C’en était fini de cet homme moribond complètement déconnecté de la réalité. Revanchard, inconscient, sans envergure, sans vision politique, incompétent, il a semé pendant vingt ans de règne sans partage le chaos et a permis à la mafia politico-financière de prospérer et d’accaparer toutes les richesses du pays. Il a fait de l’Algérie la république des coquins et des copains, la République des oligarques et des intouchables, la République de l’impunité et de la justice aux ordres. Il a encouragé les détournements, les malversations et le pillage. Il a érigé la corruption en institution et a fait d’elle son instrument, son outil, son terrain de prédilection pour conserver le pouvoir. Il avait d’autres principales armes : l’hypocrisie, la fourberie et les manigances. Narcissique et égocentrique, il est arrivé au pouvoir par un vrai concours de circonstances. Il cherchait la célébrité et il est arrivé à la réaliser en devenant la risée du monde entier, portant dans le même temps un rude coup au prestige de l’Algérie qui était le fer de lance et la Mecque des révolutionnaires un certain temps. Il a quitté le pouvoir par la petite porte, humilié et chassé par le peuple.
Ses principaux hommes
Saïd Bouteflika : le président bis. Le véritable président bis, le décideur de l’ombre vers lequel convergeaient tous ceux qui gravitaient autour du système. Il doit tout à son frère. C’était le faiseur des ministres. Omniscient et omniprésent, il était partout, veillait sur tout et contrôlait tout. Il était l’œil et la gâchette de son frère. Homme le plus puissant du clan après le Président, il était sans foi, ni loi. Ses courtisans lui devaient tout. L’obéissance, l’allégeance, la soumission, la loyauté à toute épreuve sont les critères de référence pour faire partie du clan. Gare à celui qui tenterait de rompre le contrat ! Il serait exclu et jeté aux orties. Benflis et Belkhadem en savent quelque chose.

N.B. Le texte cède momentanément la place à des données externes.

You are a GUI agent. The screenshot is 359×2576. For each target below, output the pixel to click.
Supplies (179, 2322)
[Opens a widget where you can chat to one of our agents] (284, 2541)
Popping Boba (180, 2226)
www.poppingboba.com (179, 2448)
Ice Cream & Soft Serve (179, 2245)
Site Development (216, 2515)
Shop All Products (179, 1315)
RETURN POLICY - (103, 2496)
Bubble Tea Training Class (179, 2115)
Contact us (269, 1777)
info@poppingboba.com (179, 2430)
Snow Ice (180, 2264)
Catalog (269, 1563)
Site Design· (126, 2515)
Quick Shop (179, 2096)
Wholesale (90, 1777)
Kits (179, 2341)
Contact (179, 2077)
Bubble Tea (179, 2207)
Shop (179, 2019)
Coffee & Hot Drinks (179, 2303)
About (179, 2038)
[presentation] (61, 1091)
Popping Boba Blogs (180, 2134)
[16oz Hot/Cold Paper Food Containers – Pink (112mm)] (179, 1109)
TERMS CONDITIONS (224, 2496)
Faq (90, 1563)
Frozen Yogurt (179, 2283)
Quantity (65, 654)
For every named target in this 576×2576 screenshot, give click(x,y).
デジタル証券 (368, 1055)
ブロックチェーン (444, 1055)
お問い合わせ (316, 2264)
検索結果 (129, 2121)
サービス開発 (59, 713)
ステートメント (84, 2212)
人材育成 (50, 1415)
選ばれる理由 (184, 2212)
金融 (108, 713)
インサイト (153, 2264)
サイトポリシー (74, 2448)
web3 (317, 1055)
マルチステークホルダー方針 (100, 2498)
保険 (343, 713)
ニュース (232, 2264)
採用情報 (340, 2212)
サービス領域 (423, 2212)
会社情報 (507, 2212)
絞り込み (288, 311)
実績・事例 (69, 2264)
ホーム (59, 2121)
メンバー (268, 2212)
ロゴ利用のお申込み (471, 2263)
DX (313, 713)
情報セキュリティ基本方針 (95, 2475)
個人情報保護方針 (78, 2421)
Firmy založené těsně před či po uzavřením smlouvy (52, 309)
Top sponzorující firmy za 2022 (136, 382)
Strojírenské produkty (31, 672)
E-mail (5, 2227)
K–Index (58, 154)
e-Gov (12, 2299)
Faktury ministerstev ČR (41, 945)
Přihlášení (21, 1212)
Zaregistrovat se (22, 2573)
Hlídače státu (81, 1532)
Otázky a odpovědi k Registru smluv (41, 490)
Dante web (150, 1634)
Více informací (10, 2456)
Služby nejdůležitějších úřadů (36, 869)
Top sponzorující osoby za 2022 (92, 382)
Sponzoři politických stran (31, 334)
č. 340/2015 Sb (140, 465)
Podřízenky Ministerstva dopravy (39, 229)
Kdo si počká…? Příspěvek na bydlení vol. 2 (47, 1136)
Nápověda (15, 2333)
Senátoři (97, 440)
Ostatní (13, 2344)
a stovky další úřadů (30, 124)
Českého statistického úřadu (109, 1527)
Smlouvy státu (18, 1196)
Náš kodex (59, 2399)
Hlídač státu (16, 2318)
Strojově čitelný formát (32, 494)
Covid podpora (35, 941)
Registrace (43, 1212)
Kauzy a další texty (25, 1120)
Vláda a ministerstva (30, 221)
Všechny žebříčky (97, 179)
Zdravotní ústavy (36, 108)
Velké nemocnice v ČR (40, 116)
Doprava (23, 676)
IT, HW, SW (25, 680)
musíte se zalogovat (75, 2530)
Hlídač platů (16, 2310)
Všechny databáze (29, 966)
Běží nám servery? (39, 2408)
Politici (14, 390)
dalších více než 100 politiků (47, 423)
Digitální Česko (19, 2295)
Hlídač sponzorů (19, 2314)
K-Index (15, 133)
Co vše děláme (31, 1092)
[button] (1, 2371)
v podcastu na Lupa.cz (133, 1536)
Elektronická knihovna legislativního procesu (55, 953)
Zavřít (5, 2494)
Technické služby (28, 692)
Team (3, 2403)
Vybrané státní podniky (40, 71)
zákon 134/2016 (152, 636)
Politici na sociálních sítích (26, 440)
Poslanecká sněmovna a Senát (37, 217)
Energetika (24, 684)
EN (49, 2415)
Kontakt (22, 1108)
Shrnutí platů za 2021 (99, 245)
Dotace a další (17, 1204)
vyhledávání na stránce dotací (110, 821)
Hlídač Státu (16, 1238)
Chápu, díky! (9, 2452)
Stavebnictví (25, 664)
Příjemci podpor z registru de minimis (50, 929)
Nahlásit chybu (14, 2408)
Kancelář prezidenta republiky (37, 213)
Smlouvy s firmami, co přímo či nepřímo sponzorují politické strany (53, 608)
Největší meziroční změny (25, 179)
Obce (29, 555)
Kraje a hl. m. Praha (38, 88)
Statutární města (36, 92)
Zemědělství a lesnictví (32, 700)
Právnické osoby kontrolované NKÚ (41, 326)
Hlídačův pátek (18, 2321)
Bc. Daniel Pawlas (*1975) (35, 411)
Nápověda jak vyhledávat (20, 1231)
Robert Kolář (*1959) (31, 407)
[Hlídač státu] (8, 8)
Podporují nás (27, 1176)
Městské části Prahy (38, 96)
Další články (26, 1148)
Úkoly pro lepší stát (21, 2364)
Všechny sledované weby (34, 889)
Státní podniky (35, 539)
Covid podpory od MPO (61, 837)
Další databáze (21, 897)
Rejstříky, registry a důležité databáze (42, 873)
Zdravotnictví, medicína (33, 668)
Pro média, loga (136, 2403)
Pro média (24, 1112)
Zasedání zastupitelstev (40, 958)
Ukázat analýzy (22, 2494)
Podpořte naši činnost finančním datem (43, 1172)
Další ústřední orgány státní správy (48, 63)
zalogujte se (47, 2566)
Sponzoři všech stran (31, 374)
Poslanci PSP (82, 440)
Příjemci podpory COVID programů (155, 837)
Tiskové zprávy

Ali Haddad : le trésorier du clan. Ami inconditionnel de Saïd Bouteflika, il est le plus grand affairiste du clan, sorti du néant, complètement absorbé par l’argent et le gain facile, pourvoyeur de fonds de la clique – retour d’ascenseur –, placé à la tête du FCE pour distribuer la rente aux délateurs et aux prédateurs. Il rêvait d’ouvrir une agence matrimoniale pour marier les Algériennes aux Chinois.
Amar Saïdani : le tambourineur. Il était le porte-parole officieux du clan. Un autre exécuteur des sales besognes. Dépourvu de scrupule, c’est lui qui véhiculait et transmettait les messages conçus dans les laboratoires de Saïd Bouteflika. L’écouter parler est une véritable torture pour les oreilles et le cœur. Parachuté au sommet de l’échelle par un miracle de la fratrie Bouteflika, il est un véritable cas psychopathologique.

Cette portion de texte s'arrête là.